**** 記事抜粋 ****

今シーズンのインフルエンザワクチンの供給量は、新型コロナとの同時流行が懸念されることなどから、過去最大となる見通しとなりました。厚生労働省は医療機関に対して効率的に接種を進めていくよう呼び掛けることにしています。
これは31日、厚生労働省が専門家部会で明らかにしました。
それによりますと、今シーズンのインフルエンザの流行状況について、厚労省は予測する上で参考にされる南半球のオーストラリアで流行していて、新型コロナと同時に流行する懸念もあり、ワクチンの需要が高まる可能性があるとしています。
このため、メーカーに増産を要望していたということで、今シーズンは成人の量に換算して最大で約7042万人分と、昨シーズンの使用量の5194万人分を大幅に上回り、過去最大の供給量となる見通しとなりました。
供給は9月下旬から始まり、接種が本格化する10月1日までに高齢者の9割が1回ずつ接種できる量が供給され、11月下旬にはすべて供給される見通しです。
厚労省はインフルエンザワクチンと新型コロナワクチンを同時に接種することについても、安全性や有効性に問題はないとしていて「コロナと同時流行するかは実際にはわからないが、可能性として備えたいと考え増産を要請した。医療機関には必要量に見合うワクチンを購入するなど効率的な接種の実施を呼び掛けたい」としています。
季節が日本とは逆で、通常、インフルエンザが流行する時期が、日本とは半年ずれる南半球のオーストラリアでは、新型コロナウイルスの感染が広がった一昨年と昨年はインフルエンザの流行レベルは低い状態でした。

**** 抽出データ ****

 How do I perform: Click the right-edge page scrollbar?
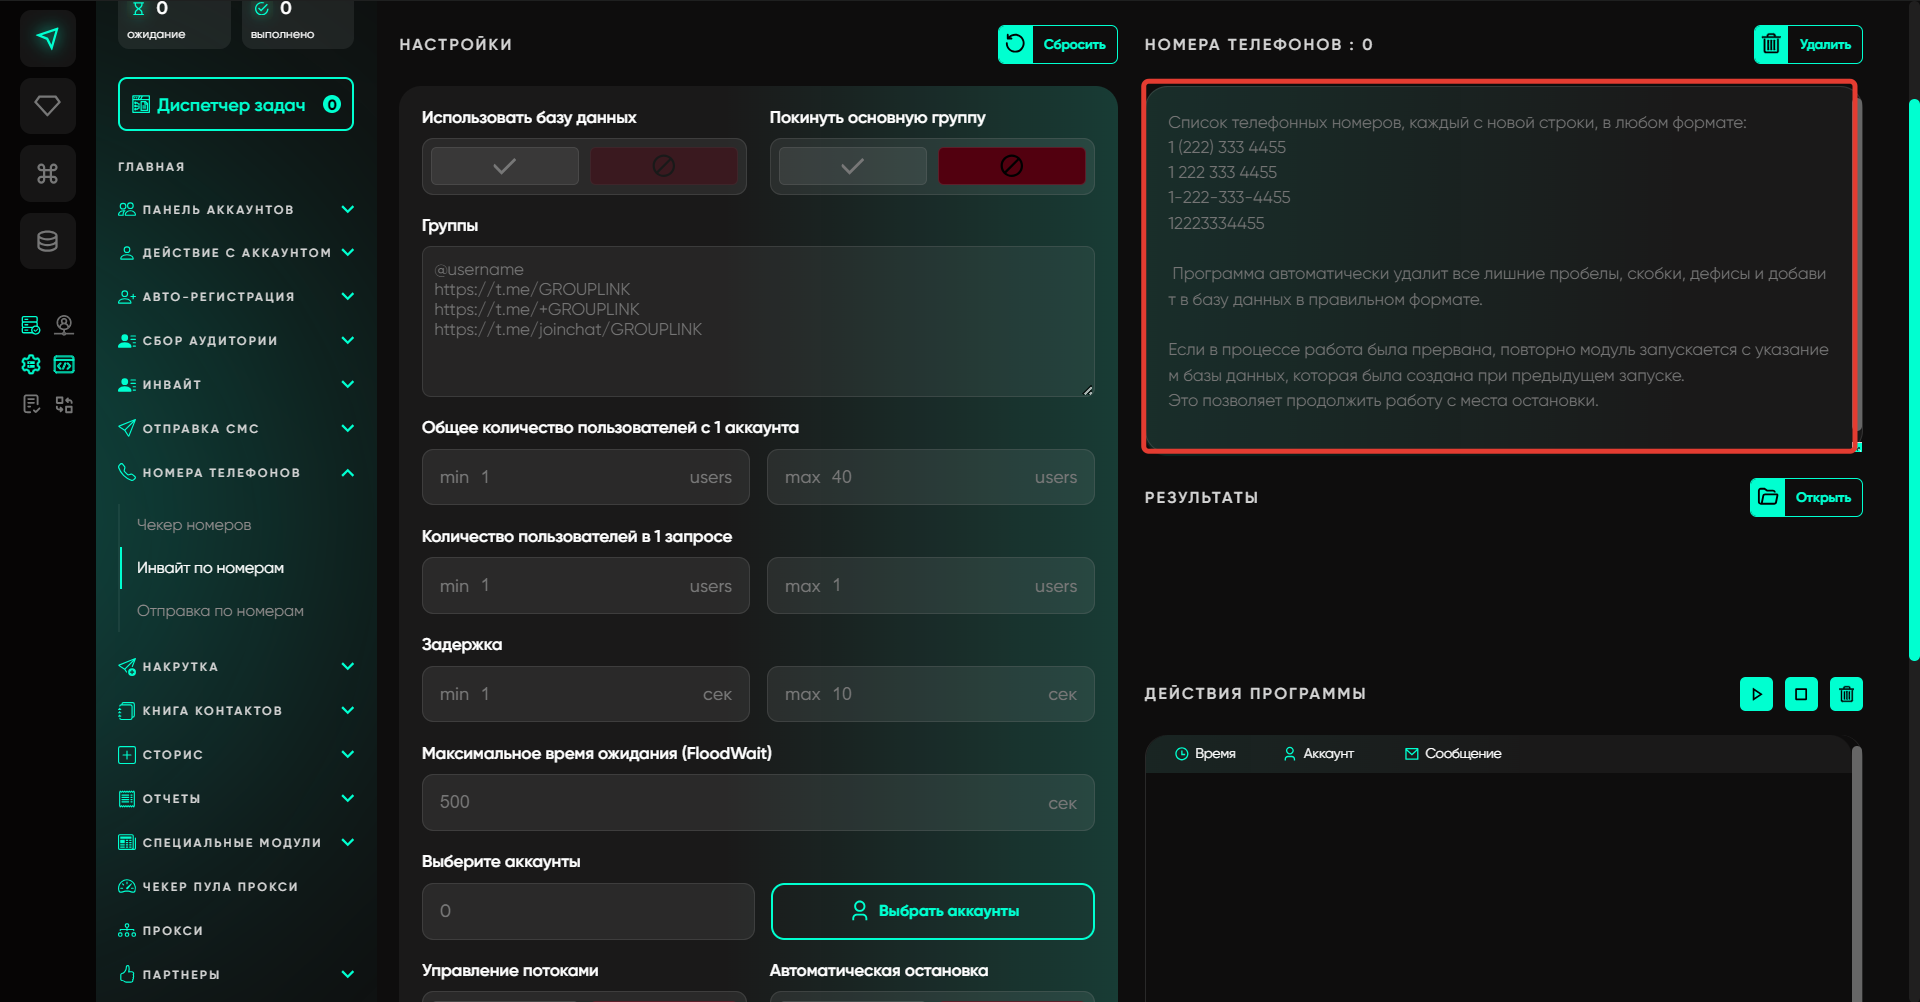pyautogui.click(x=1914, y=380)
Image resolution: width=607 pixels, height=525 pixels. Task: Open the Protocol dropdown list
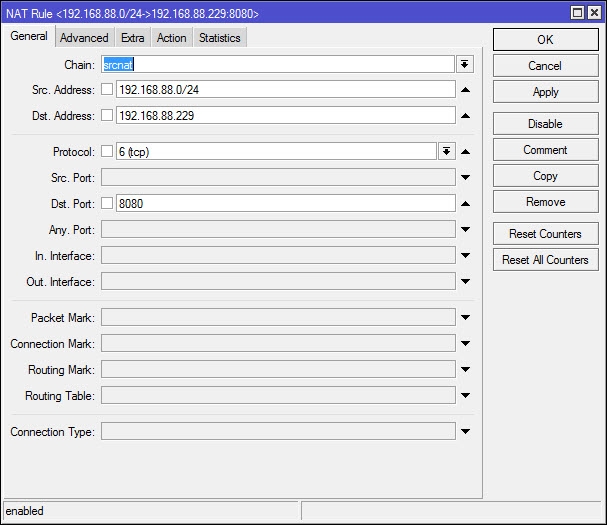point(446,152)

****
**** 抽出データ ****

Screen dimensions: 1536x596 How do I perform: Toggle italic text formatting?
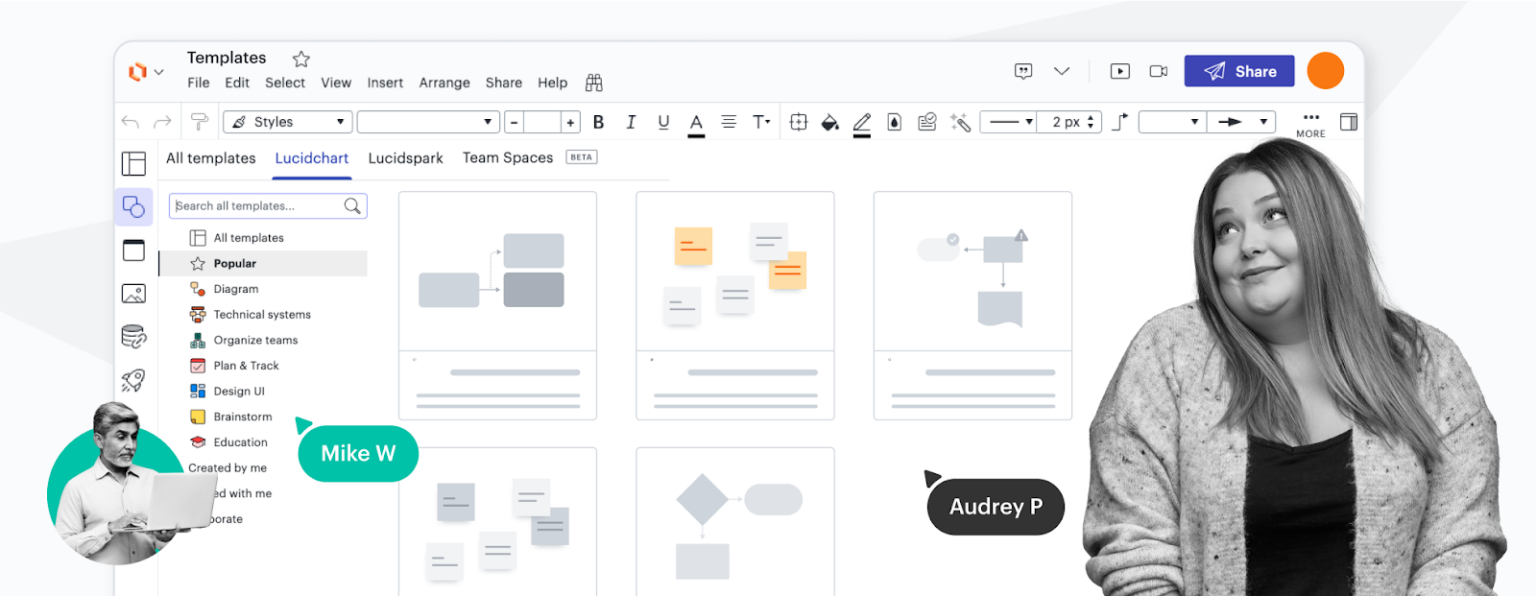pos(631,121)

****

情報を活用して:
• 1. インフルエンザワクチンの記事によると、今シーズンの供給量は成人の量に換算して最大で何人分の見通しですか。
• 2. インフルエンザワクチンの記事で、ワクチン供給の予定として示されている時期をすべて挙げてください。
• 3. インフルエンザワクチンの記事の続きを、最後の文の後から書いてください。

結果一覧:
• 1. 約7042万人分

• 2. 9月下旬、10月1日、11月下旬

• 3.
しかし、オーストラリア保健省の資料によりますと、今年は新型コロナの感染が続く中でも、インフルエンザの感染が4月以降増え、冬に当たる6月半ばには新型コロナが広がる前の年、2019年を超えるピークの状況になりました。
昨年は新型コロナウイルスの行動規制が導入されていましたが、今年は規制がほとんど撤廃され、人の移動が増えたことなどが影響したものとみられています。
オーストラリア保健省によりますと、今年に入ってから8月14日までに国内で確認されたインフルエンザの感染者は21万6000人余りで、273人が死亡しました。
また、感染者が増え始めた4月以降、1600人余りが重い症状が出て病院で治療を受け、このうち100人余りが集中治療室(ICU)で治療を受けたということです。
オーストラリア保健省の記録では昨年、同じ時期の8月中旬までに確認された感染者は460人ほどにとどまり、亡くなった人はいませんでした。
オーストラリア政府はインフルエンザのワクチン接種を呼び掛けていますが、今年3月から8月13日までの間、インフルエンザワクチンの接種を受けた人の割合は、生後6カ月以上の人口のうち38・5%にとどまっています。